Tuesday, August 06, 2002

It's hard to over-estimate the vacuous incompetence of the major television news media.

For example, when the producers of Sesame Street announced that they were introducing an HIV-positive character in the African verion of the show, they simultaneously announced that there would be no such character in the American version. Immediately, both CNN and MSNBC activated viewer polls on whether there should be an HIV-positive character on the American Sesame Street. Hundreds of people called or emailed all day long, offering strong opinions about a non-existent issue. This, of course, gave the talking heads yet another strategy for avoiding talking about actual news stories.

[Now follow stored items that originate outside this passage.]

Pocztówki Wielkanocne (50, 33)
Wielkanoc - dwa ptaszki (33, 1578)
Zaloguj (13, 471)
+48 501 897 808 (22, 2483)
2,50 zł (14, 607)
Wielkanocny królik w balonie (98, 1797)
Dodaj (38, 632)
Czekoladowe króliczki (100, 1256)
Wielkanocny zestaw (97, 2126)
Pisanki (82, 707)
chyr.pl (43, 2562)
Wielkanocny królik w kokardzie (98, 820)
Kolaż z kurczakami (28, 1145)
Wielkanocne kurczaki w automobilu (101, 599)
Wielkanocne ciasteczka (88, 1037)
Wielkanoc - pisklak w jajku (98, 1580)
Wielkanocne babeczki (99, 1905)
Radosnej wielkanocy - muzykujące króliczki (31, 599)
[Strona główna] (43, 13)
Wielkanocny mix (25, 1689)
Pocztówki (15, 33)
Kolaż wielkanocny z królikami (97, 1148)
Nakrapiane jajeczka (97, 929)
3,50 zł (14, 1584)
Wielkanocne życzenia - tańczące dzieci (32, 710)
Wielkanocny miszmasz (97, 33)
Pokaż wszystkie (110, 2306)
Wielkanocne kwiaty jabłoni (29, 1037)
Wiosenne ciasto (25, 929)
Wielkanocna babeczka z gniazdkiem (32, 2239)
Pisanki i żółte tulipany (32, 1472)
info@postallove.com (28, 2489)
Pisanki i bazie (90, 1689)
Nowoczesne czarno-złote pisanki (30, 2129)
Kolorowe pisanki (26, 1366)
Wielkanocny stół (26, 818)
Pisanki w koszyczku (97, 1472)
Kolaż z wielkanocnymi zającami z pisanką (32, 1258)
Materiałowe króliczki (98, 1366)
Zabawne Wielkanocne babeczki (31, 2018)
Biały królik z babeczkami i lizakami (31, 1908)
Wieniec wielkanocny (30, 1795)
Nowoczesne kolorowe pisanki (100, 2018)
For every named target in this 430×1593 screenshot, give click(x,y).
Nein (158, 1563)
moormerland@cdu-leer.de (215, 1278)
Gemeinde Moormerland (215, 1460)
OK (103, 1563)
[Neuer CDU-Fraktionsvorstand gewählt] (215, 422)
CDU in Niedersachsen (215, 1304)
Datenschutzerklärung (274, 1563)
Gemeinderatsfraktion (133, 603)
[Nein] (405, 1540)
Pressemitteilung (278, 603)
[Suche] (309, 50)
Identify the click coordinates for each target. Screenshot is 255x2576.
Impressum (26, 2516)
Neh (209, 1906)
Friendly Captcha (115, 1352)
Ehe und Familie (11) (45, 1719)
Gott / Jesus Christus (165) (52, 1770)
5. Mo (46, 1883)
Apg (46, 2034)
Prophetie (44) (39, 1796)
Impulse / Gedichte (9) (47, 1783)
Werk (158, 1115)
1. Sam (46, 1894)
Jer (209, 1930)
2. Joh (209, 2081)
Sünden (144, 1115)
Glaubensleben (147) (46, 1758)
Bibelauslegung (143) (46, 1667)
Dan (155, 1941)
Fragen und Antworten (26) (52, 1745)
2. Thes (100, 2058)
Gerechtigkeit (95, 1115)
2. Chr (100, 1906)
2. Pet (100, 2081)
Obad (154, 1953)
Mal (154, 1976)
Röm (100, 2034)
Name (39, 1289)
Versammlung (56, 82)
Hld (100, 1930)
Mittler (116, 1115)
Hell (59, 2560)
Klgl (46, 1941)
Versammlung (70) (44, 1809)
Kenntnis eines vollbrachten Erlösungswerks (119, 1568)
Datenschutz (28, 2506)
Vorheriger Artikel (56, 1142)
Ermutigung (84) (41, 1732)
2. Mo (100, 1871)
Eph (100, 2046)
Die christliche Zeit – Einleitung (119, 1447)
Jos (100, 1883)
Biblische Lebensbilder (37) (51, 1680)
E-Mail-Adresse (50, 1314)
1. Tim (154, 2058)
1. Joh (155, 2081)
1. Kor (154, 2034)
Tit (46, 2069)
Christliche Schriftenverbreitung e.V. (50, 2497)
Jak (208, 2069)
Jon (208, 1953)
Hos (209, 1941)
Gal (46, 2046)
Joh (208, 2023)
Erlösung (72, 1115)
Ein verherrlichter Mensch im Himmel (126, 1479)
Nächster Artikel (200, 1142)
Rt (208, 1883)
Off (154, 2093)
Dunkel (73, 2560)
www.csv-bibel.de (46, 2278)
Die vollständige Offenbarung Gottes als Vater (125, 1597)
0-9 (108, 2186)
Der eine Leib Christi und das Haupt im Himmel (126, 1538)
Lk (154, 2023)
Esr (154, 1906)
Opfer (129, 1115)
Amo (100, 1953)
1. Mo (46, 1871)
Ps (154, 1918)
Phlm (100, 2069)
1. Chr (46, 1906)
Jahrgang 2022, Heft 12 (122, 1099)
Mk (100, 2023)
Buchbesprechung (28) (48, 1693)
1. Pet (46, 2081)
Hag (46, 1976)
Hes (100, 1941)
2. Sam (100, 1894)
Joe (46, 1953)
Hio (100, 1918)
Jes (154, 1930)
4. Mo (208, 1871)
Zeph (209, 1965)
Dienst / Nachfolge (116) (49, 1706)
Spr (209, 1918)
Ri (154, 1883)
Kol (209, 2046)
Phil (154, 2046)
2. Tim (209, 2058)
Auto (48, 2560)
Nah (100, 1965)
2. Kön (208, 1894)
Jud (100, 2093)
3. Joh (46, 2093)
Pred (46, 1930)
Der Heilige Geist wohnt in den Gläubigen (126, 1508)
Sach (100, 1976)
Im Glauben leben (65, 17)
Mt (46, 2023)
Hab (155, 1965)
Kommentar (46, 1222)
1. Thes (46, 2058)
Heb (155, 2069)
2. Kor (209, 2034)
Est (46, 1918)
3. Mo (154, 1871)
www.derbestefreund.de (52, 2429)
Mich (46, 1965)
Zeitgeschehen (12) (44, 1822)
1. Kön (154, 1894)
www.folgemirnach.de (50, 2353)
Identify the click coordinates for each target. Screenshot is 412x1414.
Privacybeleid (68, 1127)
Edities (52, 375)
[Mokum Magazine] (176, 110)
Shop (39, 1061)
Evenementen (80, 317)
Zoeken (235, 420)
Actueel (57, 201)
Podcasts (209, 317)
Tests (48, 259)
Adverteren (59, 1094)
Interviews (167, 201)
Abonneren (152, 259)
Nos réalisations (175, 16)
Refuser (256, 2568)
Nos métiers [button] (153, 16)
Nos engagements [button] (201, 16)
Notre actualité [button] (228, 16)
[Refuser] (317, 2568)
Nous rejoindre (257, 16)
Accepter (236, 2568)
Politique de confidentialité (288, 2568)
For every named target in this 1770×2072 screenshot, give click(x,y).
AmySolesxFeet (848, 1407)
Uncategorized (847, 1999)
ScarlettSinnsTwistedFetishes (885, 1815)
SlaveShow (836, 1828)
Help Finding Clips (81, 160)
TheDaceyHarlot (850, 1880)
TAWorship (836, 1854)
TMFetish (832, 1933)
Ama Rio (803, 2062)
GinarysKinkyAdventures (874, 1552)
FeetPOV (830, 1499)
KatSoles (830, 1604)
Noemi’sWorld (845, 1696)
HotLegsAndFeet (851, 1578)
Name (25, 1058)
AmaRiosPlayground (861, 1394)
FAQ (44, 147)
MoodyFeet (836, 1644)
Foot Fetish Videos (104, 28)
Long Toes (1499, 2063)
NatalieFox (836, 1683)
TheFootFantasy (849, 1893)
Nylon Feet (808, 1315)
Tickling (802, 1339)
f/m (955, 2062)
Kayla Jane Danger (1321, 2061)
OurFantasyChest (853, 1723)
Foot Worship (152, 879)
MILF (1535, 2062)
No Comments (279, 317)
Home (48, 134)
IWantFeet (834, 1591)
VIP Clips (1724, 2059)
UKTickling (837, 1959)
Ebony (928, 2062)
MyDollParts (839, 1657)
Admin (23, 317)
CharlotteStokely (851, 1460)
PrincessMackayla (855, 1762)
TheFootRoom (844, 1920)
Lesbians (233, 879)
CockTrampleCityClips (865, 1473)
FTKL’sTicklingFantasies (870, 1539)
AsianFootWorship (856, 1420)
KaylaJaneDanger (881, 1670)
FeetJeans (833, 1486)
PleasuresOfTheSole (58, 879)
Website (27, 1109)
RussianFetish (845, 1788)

Then there was the anchorwoman who described the memorial service of one of the kidnapped and murdered childen by reporting that the Rodgers & Hammerstein song, "Whenever I Feel Afraid" was sung at the event. "This is, of course," she said soberly, "a very, very sad song." First of all, the title of the song is "Whistle A Happy Tune." But more important, it is one of the most upbeat songs the Broadway composers ever wrote.

If these were isolated incidents, it wouldn't be a big deal, but this kind of inanity goes on at all hours on television news. Sometimes I can't tell the difference between network news and the network news sketches on Saturday Night Live. One topic--the war on terror, the kidnapping of children (a topic that, until recently, was ignored unless the children were white and middle-class), the stock market--is run into the ground, while other news is totally ignored. And the excess time given to the Hot Topic hardly ever goes beneath the surface. For that matter, it rarely reflects fact.

Don Henley put it best: "When it's said and done we haven't told you a thing."